(Ottawa) Après des semaines de négociations, les gouvernements du Canada et de l’Ontario en sont venus à une entente pour financer la première université de langue française en Ontario.

La Presse canadienne

Ce dénouement fort attendu par la communauté franco-ontarienne survient le jour du 50e anniversaire de la Loi sur les langues officielles.

Le fédéral a accepté de financer l’Université de l’Ontario français (UOF) à la hauteur de 50 % et d’assumer les frais des quatre premières années. L’Ontario, de son côté, paiera pour les quatre années suivantes.

En entrevue avec La Presse canadienne, la ministre fédérale de la Francophonie, Mélanie Joly, s’est dite « émue » et « fière d’être francophone ». À son avis, il s’agit d’une journée « historique » pour les Franco-Ontariens.

Rappelons que la communauté s’était mobilisée à l’hiver dernier pour assurer la survie du projet après que le gouvernement Ford eut annoncé la fin du financement de l’UOF dans la foulée de compressions budgétaires.

L’entente conclue samedi permettra au projet d’université d’aller de l’avant, quel que soit le gouvernement élu au fédéral le 21 octobre prochain.
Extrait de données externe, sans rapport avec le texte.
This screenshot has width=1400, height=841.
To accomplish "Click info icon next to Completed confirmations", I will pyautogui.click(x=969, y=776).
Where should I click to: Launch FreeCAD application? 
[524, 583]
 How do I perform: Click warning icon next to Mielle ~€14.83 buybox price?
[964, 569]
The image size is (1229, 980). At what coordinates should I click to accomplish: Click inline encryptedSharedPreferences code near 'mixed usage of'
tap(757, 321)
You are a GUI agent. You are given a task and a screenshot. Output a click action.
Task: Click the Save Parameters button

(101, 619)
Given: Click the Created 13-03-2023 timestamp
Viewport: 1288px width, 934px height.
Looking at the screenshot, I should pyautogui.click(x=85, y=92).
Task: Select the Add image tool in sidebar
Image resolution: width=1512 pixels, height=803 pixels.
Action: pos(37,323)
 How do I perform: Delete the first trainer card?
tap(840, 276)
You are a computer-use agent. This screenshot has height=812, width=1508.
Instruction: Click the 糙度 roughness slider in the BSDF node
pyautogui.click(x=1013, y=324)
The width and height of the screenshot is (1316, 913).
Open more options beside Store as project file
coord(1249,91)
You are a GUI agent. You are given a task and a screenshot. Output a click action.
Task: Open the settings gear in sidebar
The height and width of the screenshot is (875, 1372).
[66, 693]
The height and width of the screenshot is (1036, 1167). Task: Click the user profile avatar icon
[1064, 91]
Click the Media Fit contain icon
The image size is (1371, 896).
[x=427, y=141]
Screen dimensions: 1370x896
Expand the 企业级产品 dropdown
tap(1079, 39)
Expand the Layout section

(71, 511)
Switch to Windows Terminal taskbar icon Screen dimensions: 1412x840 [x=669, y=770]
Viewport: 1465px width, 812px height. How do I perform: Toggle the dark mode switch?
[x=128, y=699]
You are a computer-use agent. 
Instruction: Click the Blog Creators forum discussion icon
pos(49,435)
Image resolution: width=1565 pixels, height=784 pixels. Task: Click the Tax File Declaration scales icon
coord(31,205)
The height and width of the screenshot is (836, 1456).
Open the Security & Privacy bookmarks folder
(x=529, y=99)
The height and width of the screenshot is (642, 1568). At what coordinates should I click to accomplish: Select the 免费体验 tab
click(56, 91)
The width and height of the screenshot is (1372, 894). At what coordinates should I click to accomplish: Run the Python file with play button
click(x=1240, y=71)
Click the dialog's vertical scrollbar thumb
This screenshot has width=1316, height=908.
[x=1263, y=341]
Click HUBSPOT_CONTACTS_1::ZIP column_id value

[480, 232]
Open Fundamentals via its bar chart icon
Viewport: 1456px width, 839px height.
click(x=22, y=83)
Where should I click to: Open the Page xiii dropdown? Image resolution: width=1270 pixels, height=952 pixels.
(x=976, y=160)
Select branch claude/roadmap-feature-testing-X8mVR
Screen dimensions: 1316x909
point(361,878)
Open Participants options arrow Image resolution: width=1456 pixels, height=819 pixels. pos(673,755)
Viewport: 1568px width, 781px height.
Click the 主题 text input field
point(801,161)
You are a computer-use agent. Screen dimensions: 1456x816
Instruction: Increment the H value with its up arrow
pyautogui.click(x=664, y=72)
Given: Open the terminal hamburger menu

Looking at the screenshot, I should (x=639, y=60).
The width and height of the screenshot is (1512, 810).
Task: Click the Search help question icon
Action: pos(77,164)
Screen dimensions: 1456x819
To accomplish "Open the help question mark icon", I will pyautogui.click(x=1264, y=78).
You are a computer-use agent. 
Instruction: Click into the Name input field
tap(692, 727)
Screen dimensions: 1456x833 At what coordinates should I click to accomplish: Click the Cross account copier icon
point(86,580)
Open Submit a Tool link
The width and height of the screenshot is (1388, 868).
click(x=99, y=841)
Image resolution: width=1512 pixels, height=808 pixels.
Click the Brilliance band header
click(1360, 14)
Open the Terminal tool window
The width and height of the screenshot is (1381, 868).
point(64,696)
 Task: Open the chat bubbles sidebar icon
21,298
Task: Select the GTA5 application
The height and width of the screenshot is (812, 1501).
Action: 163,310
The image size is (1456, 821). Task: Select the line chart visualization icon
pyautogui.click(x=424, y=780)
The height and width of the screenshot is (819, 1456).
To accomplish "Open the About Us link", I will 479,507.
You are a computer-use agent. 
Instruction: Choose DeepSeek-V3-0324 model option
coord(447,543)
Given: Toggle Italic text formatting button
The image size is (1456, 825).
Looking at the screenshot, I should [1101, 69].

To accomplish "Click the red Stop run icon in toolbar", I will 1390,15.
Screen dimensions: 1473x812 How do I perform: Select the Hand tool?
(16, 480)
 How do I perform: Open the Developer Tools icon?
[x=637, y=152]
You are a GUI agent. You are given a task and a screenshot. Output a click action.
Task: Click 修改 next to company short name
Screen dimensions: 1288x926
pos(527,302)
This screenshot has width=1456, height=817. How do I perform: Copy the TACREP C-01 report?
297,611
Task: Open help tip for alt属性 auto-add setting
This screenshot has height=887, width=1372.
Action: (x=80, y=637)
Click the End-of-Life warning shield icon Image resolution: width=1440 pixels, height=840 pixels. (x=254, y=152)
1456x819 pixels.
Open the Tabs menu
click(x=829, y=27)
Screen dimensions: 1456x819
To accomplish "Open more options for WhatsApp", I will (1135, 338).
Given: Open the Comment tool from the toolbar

L’entente prévoit qu’un groupe de travail conjoint sera mis sur pied pour convenir notamment des dépenses admissibles, des échéanciers et des activités de l’Université de l’Ontario français.

Dans un communiqué de presse publié samedi soir, Caroline Mulroney, ministre des Affaires francophones de l’Ontario, et Ross Romano, ministre de la Formation et des Collèges et Universités, ont déclaré qu’ils voulaient faire en sorte que la communauté francophone puisse compter sur un système d’éducation postsecondaire moderne et de grande qualité.

« Il s’agit d’un important premier pas. Notre gouvernement reconnaît la contribution exceptionnelle de la communauté francophone au développement social, culturel et économique de la province. Nous reconnaissons également l’importance d’une université gouvernée par — et pour — des francophones en Ontario », peut-on lire dans la déclaration commune des ministres ontariens.

La communauté franco-ontarienne se réjouit également de l’entente.

Carol Jolin, président de l’Assemblée de la francophonie de l’Ontario (AFO), a indiqué dans un communiqué que cette entente constitue « un triomphe de plus dans les annales franco-ontariennes ».

« Cette possibilité que nous n’avons pas eue, nos enfants et petits-enfants l’auront. Ils auront le choix de poursuivre leurs études universitaires en français comme ils l’ont actuellement jusqu’au niveau collégial. Quelle belle victoire ! Nous sommes, nous serons ! » a écrit le président de l’AFO.

Karelle Sikapi, de la Fédération de la jeunesse franco-ontarienne (FESFO), a déclaré que « la jeunesse est ravie de l’entente conclue entre le gouvernement fédéral et provincial ».

Le Regroupement étudiant franco-ontarien (RÉFO) a pour sa part écrit que « ce jour passera à l’Histoire », précisant que « cela fait plus de 40 ans que nos communautés militent activement pour avoir accès à une institution universitaire par et pour les francophones ».